Robert F. Kennedy, Jr. Blames 9-11 on Ronald Reagan and Fuel Efficiency Standards

June 24th, 2007 11:15 PM

I’m not sure what derangement syndrome Robert F. Kennedy, Jr. is suffering from, but on Friday’s “Hardball,” he actually blamed the 9/11 attacks at the World Trade Center on President Reagan’s rollback of CAFE standards in 1986.

I kid you not.

To set this up, Kennedy and conservative talk show host Melanie Morgan were invited on to discuss profits that are currently being made surrounding “solutions” to anthropogenic global warming.

That precipitated the following set of almost unbelievable inanities from Kennedy (video available here, relevant section begins at 2:10):

Well, what we need to do, I mean the most important thing we need to do from a national security point of view, from an economic point of view, from a foreign policy point of view, is to eliminate our dependence particularly on foreign oil. We did this back in the 1980s.

You know, in 1979, we had fuel economy standards that worked. We went from 18 miles per gallon to 27.5 miles per gallon in six years. And we reduced oil imports from the Mideast by 87 percent. Our economy incidentally, Chris, grew by 27 percent during that period.

If we had left those fuel economy standards intact, Ronald Reagan rolled them back, we would not have had to import one drop of oil after 1986. Think of what that would have done to our history. The World Trade Center would probably still be standing. We would have avoided two Gulf Wars. We would be a prosperous nation. We wouldn’t be bound down in this Mesopotamian quagmire that has destroyed our reputation and destroyed the reputation of democracy across the globe.

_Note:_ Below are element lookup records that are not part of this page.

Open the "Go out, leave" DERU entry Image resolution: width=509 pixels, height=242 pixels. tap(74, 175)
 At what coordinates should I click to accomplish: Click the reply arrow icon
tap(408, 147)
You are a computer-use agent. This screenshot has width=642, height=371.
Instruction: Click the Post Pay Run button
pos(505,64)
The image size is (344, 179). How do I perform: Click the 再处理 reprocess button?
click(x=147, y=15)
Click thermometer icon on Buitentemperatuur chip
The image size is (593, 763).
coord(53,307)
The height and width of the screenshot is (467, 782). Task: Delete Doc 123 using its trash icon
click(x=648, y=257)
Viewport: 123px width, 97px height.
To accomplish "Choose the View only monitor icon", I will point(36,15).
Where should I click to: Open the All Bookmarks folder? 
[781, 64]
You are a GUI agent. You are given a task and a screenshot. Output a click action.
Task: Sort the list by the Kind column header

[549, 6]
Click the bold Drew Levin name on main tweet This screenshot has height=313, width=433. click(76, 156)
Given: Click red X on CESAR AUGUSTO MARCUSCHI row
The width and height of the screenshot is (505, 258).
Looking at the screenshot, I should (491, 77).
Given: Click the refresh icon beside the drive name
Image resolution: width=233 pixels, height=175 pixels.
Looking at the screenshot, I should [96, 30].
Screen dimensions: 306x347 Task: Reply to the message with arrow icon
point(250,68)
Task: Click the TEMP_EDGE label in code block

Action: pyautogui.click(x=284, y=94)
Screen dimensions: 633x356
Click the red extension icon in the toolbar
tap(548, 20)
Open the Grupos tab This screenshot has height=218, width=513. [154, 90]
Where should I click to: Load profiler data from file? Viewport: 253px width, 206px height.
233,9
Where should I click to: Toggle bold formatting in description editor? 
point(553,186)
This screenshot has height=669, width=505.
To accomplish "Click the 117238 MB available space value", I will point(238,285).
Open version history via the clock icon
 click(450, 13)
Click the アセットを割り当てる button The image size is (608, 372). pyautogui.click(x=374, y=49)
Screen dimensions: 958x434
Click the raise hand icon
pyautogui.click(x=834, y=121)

Unbelievable. Now, to put this in perspective, one must understand a little bit of the history regarding Corporate Average Fuel Economy standards. According to the National Highway Traffic Safety Administration:

To meet the goal of doubling the 1974 passenger car fuel economy average by 1985 (to 27.5 mpg), Congress set fuel economy standards for some of the intervening years. Passenger car standards were established for MY 1978 (18 mpg); MY 1979 (19 mpg); MY 1980 (20 mpg); and for MY 1985 and thereafter (27.5 mpg). Congress left the level of 1981-84 standards to the Department to establish administratively. Subsequently, standards of 22, 24, 26, and 27 mpg were established. For the post-1985 period, Congress provided for the continued application of the 27.5 mpg standard for passenger cars, but gave the Department the authority to set higher or lower standards. From MY 1986 through 1989, the passenger car standards were lowered. Thereafter, in MY 1990, the passenger car standard was amended to 27.5 mpg, which it has remained at this level.

So, the standards were reduced for four years – during a period when oil prices had plummeted as a result of a huge glut mind you – then returned to 27.5 mpg in 1990 where they remained for almost twelve years and three different Presidential administrations before 9/11. Yet, those four years when they were dropped caused all of the problem?

How unbelievably asinine.

As you might imagine, Melanie Morgan didn’t take this absurdity lightly:

Well, first of all, I’m absolutely shocked to hear that Bobby Kennedy is saying that if we had different CAFE standards early, that 3000 Americans would still be alive after the bombing of the Twin Towers. This is ridiculous.

Actually, Melanie, ridiculous is an understatement.